Probing the interaction of macrophages in the pancreatic cancer microenvironment
Co, Ileana Louise (1), McGaha, Tracy (2, 4), McGuigan, Alison P. (1, 3)
(1) Institute of Biomaterials and Biomedical Engineering, University of Toronto
(2) Princess Margaret Cancer Research Centre, University Health Network
(3) Department of Chemical Engineering and Applied Sciences, University of Toronto
(4) Department of Immunology, University of Toronto
Immunotherapies have emerged as promising therapeutics for solid tumours like Pancreatic Ductal Adenocarcinoma (PDAC), but unfortunately still fail due to poor understanding of how immune cells in the tumour microenvironment (TME) are modulated. In particular, tumour associated macrophages (TAMs) are highly plastic immune cells shown to highly infiltrate PDAC and display immunosuppressive and pro- tumorigenic phenotypes depending on their interactions in the TME. While the role of TAMs in tumour progression is known, the intricate mechanisms of how different small molecule gradients like hypoxia drive this pro-tumorigenic phenotype is unknown due largely to the absence of accurate models to study these phenomena.

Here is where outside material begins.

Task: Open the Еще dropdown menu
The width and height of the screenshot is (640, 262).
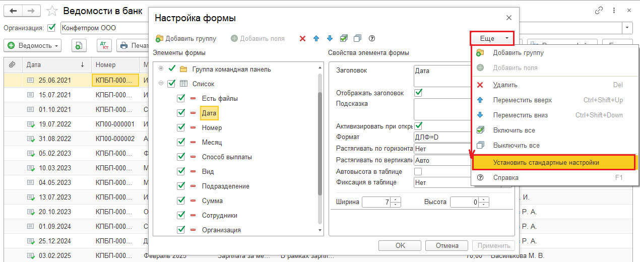Action: coord(492,38)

Using a unique tool called TRACER- an in vitro, paper-based “rollable” 3D tumour - we have been able to recreate layer-specific tumour microenvironments due to hypoxic and metabolic gradients. In this study, primary donor-derived macrophages and pancreatic tumour cells from dissociated patient-derived organoids are resuspended and mixed in a gel blend then seeded onto the TRACER biocomposite paper strips. After 24-48 hours, TRACER is unrolled on-demand for detailed analysis of cell interactions at each layer in correlation to their local microenvironments.
Preliminary results show that primary macrophages can be polarized into specific phenotypes, characterized via qPCR, flow cytometry and immunostaining, can retain plasticity in the TRACER strips and can survive in co-culture with patient-derived organoids. Future experiments involve correlating macrophage phenotype to hypoxic and metabolic graded profiles using metabolomics and scRNA-seq, with the aim of capturing the full landscape of tumour-macrophage reprogramming in the TME to identify a novel class of immunomodulatory drug targets, and subsequently validate these targets in vivo.